I’m going to sort of narrate this one, trying to give Joseph’s POV. Indulge my fiction writer for a moment.
Joseph was at first clearly planning on some kind of revenge back in chapter 42,only to have Reuben’s comments force him to reevaluate his brothers. He’s not ready to forgive them, though, and he’s definitely not ready to claim them as his brothers, not when he’s come so far as an Egyptian. Aligning himself with Hebrews, practically barbarians in the eyes of his countrymen, would cast a pall on his stature.
But as thoughts of revenge fade, Joseph wants to be reunited with his younger brother Benjamin again. It’s not clear how old Benjamin was when Joseph was sold into slavery. Assuming only a few years passed from Rachel’s death to Joseph’s sale, then Benjamin may only have been about 2 or 3. According to the ages given in the text, Joseph was 30 when he entered the Pharoah’s service, 7 years before this chapter. So he’d be 37, meaning he’d been in Egypt for twenty years. That would make Benjamin 22 or 23, and yet he’s consistently referred to as a boy in this entire passage, younger than Joseph when he was enslaved. So let’s ignore labeling Joseph as 30 and just assume something more like 10 or 15 years, which would put Benjamin still in his teens.

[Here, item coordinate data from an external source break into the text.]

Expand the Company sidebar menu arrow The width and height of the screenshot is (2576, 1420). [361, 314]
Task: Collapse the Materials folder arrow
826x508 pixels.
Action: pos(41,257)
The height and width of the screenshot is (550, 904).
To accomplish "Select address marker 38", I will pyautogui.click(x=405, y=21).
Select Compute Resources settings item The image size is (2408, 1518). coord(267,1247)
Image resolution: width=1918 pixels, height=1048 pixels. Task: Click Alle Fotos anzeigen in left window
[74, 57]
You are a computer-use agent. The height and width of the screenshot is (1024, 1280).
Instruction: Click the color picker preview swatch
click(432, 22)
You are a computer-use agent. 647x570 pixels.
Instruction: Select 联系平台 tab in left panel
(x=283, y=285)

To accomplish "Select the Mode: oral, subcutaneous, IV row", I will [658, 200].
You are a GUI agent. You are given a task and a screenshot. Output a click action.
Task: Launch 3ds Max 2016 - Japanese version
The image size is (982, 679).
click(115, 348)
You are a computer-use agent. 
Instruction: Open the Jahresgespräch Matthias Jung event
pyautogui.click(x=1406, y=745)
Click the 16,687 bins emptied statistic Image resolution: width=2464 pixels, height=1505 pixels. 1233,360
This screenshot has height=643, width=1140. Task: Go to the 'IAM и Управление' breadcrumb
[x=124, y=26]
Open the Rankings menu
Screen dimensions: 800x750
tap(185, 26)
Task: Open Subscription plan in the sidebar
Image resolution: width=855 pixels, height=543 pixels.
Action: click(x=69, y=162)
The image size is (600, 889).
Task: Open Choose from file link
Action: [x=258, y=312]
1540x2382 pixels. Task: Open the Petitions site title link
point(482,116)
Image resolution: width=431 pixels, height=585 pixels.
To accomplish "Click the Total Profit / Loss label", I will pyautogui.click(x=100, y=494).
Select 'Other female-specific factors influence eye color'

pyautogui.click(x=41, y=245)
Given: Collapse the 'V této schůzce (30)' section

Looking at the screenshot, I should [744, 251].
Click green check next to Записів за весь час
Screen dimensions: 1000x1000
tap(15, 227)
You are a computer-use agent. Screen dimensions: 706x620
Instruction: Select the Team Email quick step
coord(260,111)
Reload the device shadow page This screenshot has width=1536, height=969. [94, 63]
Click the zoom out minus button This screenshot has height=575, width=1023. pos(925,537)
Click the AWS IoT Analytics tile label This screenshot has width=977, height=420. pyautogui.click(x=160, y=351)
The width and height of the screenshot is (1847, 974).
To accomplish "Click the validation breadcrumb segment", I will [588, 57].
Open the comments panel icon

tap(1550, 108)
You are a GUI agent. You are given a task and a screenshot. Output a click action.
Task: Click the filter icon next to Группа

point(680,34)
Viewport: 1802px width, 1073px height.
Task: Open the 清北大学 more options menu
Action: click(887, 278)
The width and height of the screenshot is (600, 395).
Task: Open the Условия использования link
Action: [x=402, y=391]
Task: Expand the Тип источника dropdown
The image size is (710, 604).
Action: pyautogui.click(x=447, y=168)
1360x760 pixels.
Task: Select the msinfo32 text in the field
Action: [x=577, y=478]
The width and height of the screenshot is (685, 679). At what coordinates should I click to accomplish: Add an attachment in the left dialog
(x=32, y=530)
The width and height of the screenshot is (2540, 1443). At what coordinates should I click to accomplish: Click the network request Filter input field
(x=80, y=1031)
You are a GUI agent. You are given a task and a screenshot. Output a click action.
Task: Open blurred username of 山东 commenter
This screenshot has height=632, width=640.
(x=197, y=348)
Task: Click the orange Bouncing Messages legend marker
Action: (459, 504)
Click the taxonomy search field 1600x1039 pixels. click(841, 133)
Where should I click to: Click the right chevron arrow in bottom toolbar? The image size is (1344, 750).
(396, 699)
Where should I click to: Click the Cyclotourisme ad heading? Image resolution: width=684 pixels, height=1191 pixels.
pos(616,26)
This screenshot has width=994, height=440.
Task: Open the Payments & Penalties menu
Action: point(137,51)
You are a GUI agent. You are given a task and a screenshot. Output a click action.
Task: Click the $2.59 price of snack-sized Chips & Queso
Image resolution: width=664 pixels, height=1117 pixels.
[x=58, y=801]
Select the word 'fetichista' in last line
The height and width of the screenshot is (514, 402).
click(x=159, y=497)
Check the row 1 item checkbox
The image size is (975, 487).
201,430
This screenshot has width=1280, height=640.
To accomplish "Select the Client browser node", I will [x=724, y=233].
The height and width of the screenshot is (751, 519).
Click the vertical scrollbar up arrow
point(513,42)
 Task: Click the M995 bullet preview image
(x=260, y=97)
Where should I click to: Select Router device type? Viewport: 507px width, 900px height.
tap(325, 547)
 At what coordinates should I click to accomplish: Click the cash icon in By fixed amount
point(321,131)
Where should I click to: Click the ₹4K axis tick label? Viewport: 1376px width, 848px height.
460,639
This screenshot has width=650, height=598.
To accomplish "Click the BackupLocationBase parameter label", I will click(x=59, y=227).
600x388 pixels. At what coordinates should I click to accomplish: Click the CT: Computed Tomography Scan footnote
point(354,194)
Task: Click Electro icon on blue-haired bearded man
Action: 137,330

So Joseph comes up with a plot to have Benjamin brought to Egypt, and then decides to force Benjamin to stay without revealing his relation to him. He frames Benjamin for theft, and says he’ll keep him a slave as punishment. Presumably Joseph was planning to free Benjamin right away and bring him into his household.
And it would all have gone according to plan, too, if Judah hadn’t spoken up. See, in all his thoughts of revenge and wanting to be reunited with his kid brother, Joseph seems to have completely forgotten about his father. Judah reminds him of how much Isaac dotes on the children born to Rachel – who he seriously treats as though they’re his only legitimate children, I swear; is Leah still alive to be witnessing all this?
What’s more, Judah offers to take Benjamin’s place, in what is, I swear, one of the first acts in Genesis that I can’t help but consider 100% morally commendable. He’s an adult, after all, with grown children and “grandchildren,” while Benjamin is still a child. Judah has no idea whatsoever that Joseph is intending to free Benjamin, and assumes he’s protecting his little brother.
A final thing to remember in all of this – Judah is the one who proposed selling Joseph into slavery in the first place. And now he’s offering to become a slave himself to save his other brother.
It’s this final act by Judah that causes Joseph to break in the next chapter, in another of the cinematic scenes in Genesis that’s really emotionally powerful. I’ll try to blog on it tomorrow if I can, but I’m heading off on a vacation to Korea tomorrow, so whether I can blog will depend on whether I have time to go on the wireless network at Chitose Airport. The hostel where I’m staying has wireless, and I’ll try to continue this as much as I can during my vacation, though my posts may be much shorter. I’m sure that last bit might actually be a relief to my handful of readers.
The Japanese: ikkou “the company,” miokuri “send-off” (v 3), aku o motte zen ni mukuiru “return evil for good” (v 4, as it turns out, an actual Japanese saying), nen’iri “painstaking” (v 12), abaku “to disclose, expose, uncover” (v 16), mimi o katamukeru “to bend one’s ear,” i.e. to listen (v 18), kamisakareta “torn to shreds” (v 28), hitan “grief” (v 31), osoikakaru “to pounce, descend on,” kumon “anguish” (v 34).